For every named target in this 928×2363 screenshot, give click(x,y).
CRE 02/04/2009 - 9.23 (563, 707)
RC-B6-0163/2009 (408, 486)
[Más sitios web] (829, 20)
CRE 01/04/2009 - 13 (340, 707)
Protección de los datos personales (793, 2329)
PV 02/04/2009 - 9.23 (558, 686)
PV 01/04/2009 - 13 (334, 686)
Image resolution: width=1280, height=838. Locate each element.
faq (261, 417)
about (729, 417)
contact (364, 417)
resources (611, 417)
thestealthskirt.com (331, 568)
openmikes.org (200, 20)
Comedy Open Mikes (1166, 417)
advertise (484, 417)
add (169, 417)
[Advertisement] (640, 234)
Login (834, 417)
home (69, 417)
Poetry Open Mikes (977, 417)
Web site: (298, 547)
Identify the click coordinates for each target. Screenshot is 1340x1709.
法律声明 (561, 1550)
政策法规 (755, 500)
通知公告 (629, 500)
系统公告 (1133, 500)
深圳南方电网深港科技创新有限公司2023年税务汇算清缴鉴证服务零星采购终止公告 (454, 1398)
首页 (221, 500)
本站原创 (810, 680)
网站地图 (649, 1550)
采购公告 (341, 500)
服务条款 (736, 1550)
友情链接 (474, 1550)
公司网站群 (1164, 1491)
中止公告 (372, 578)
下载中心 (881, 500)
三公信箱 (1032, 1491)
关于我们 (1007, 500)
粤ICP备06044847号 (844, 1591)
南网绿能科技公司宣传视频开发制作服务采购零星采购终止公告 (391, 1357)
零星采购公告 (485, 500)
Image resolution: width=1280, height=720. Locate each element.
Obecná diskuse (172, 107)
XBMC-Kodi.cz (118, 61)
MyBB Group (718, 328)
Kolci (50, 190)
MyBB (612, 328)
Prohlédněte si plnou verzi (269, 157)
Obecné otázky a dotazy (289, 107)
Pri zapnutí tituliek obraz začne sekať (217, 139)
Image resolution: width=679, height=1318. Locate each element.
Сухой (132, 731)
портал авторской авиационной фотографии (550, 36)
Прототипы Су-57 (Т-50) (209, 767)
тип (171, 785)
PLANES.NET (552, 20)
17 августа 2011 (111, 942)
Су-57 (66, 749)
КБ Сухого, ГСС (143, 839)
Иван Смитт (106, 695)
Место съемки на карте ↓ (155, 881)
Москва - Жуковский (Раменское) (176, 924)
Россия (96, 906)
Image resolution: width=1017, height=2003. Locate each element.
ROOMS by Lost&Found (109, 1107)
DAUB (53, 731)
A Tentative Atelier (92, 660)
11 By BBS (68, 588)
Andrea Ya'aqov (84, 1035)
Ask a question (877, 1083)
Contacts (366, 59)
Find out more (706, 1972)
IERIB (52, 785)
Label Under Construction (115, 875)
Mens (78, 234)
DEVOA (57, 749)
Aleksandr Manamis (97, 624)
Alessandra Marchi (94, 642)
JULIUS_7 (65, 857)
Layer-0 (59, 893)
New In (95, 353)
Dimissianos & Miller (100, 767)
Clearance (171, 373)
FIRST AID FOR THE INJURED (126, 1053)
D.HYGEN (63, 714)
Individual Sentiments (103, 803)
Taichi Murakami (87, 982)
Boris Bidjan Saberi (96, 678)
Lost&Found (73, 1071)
────
What is needed:
Retype the entire listing above line for line, with no changes.

Response to this exercise:
For every named target in this 928×2363 screenshot, give click(x,y).
CRE 02/04/2009 - 9.23 (563, 707)
RC-B6-0163/2009 (408, 486)
[Más sitios web] (829, 20)
CRE 01/04/2009 - 13 (340, 707)
Protección de los datos personales (793, 2329)
PV 02/04/2009 - 9.23 (558, 686)
PV 01/04/2009 - 13 (334, 686)
Image resolution: width=1280, height=838. Locate each element.
faq (261, 417)
about (729, 417)
contact (364, 417)
resources (611, 417)
thestealthskirt.com (331, 568)
openmikes.org (200, 20)
Comedy Open Mikes (1166, 417)
advertise (484, 417)
add (169, 417)
[Advertisement] (640, 234)
Login (834, 417)
home (69, 417)
Poetry Open Mikes (977, 417)
Web site: (298, 547)
Identify the click coordinates for each target. Screenshot is 1340x1709.
法律声明 (561, 1550)
政策法规 (755, 500)
通知公告 (629, 500)
系统公告 (1133, 500)
深圳南方电网深港科技创新有限公司2023年税务汇算清缴鉴证服务零星采购终止公告 (454, 1398)
首页 (221, 500)
本站原创 (810, 680)
网站地图 (649, 1550)
采购公告 (341, 500)
服务条款 (736, 1550)
友情链接 (474, 1550)
公司网站群 (1164, 1491)
中止公告 (372, 578)
下载中心 (881, 500)
三公信箱 (1032, 1491)
关于我们 (1007, 500)
粤ICP备06044847号 (844, 1591)
南网绿能科技公司宣传视频开发制作服务采购零星采购终止公告 (391, 1357)
零星采购公告 (485, 500)
Image resolution: width=1280, height=720. Locate each element.
Obecná diskuse (172, 107)
XBMC-Kodi.cz (118, 61)
MyBB Group (718, 328)
Kolci (50, 190)
MyBB (612, 328)
Prohlédněte si plnou verzi (269, 157)
Obecné otázky a dotazy (289, 107)
Pri zapnutí tituliek obraz začne sekať (217, 139)
Image resolution: width=679, height=1318. Locate each element.
Сухой (132, 731)
портал авторской авиационной фотографии (550, 36)
Прототипы Су-57 (Т-50) (209, 767)
тип (171, 785)
PLANES.NET (552, 20)
17 августа 2011 (111, 942)
Су-57 (66, 749)
КБ Сухого, ГСС (143, 839)
Иван Смитт (106, 695)
Место съемки на карте ↓ (155, 881)
Москва - Жуковский (Раменское) (176, 924)
Россия (96, 906)
Image resolution: width=1017, height=2003. Locate each element.
ROOMS by Lost&Found (109, 1107)
DAUB (53, 731)
A Tentative Atelier (92, 660)
11 By BBS (68, 588)
Andrea Ya'aqov (84, 1035)
Ask a question (877, 1083)
Contacts (366, 59)
Find out more (706, 1972)
IERIB (52, 785)
Label Under Construction (115, 875)
Mens (78, 234)
DEVOA (57, 749)
Aleksandr Manamis (97, 624)
Alessandra Marchi (94, 642)
JULIUS_7 (65, 857)
Layer-0 (59, 893)
New In (95, 353)
Dimissianos & Miller (100, 767)
Clearance (171, 373)
FIRST AID FOR THE INJURED (126, 1053)
D.HYGEN (63, 714)
Individual Sentiments (103, 803)
Taichi Murakami (87, 982)
Boris Bidjan Saberi (96, 678)
Lost&Found (73, 1071)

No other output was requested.